3 Install per platform

Windows 10 / 11
  1. Double-click the downloaded .crt .
  2. Click Install Certificate .
  3. Choose Local Machine (admin password) and Next .
  4. Pick Place all certificates in the following store , click Browse… , and select Trusted Root Certification Authorities .
  5. Next → Finish. Confirm the fingerprint when prompted.
  6. Restart Chrome / Edge.

PowerShell alternative (admin): 

  
    Import-Certificate -FilePath .\caddy-warp-root.crt `
  -CertStoreLocation Cert:\LocalMachine\Root
macOS
  1. Double-click the .crt — Keychain Access opens.
  2. Add to the System keychain (admin password).
  3. Find Caddy Local Authority in System, double-click it.
  4. Expand Trust , set When using this certificate to Always Trust , close (admin password).

Terminal alternative: 

  
    sudo security add-trusted-cert -d -r trustRoot \
  -k /Library/Keychains/System.keychain \
  caddy-warp-root.crt
iOS / iPadOS two-step — don't stop after install
  1. Open this page in Safari on the device and tap the download button above.
  2. iOS prompts "This website is trying to download a configuration profile" → Allow.
  3. Go to Settings → General → VPN & Device Management , tap the downloaded profile, then Install (twice, with passcode).
  4. Required second step: Settings → General → About → Certificate Trust Settings → toggle Caddy Local Authority to ON . Without this, SSL still fails.
Android 11+
  1. Download the .crt to the device.
  2. Settings → Security & privacy → More security & privacy → Encryption & credentials → Install a certificate → CA certificate .
  3. Acknowledge the warning, pick the file.

Requires a screen lock (PIN / pattern / biometric). Chrome on Android 7+ uses the system store, no extra step.

Linux — system trust

Covers curl , wget , and most CLIs: 

    
      sudo cp caddy-warp-root.crt /usr/local/share/ca-certificates/
sudo update-ca-certificates
Linux — Chrome / Chromium / Edge

Chrome on Linux uses NSS, not the system trust store. Also run: 

    
      sudo apt install libnss3-tools   # if needed
certutil -d sql:$HOME/.pki/nssdb -A -t "C,," \
  -n "Caddy Local CA" -i caddy-warp-root.crt
Firefox any OS

Firefox maintains its own trust store, separate from the OS.

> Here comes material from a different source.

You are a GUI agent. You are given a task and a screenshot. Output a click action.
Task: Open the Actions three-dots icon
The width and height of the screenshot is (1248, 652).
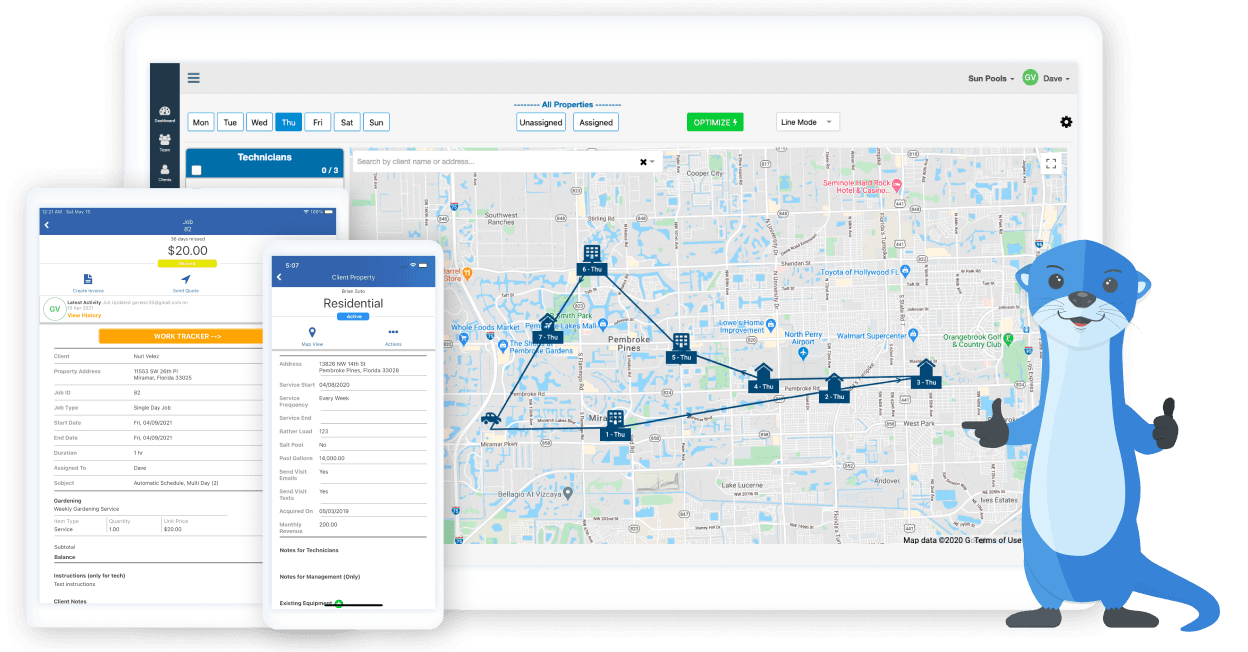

  1. Settings → Privacy & Security → Certificates → View Certificates → Authorities → Import .
  2. Pick the .crt .
  3. Check Trust this CA to identify websites . OK.

Per-profile — repeat for each Firefox profile.

4 Verify it worked

Open https://code.warp or https://git.warp . A green lock = done.

From a terminal: 

  
    curl -v https://code.warp/ 2>&1 | grep -iE "subject|issuer|verify"

You should see SSL certificate verify ok and an issuer of Caddy Local Authority .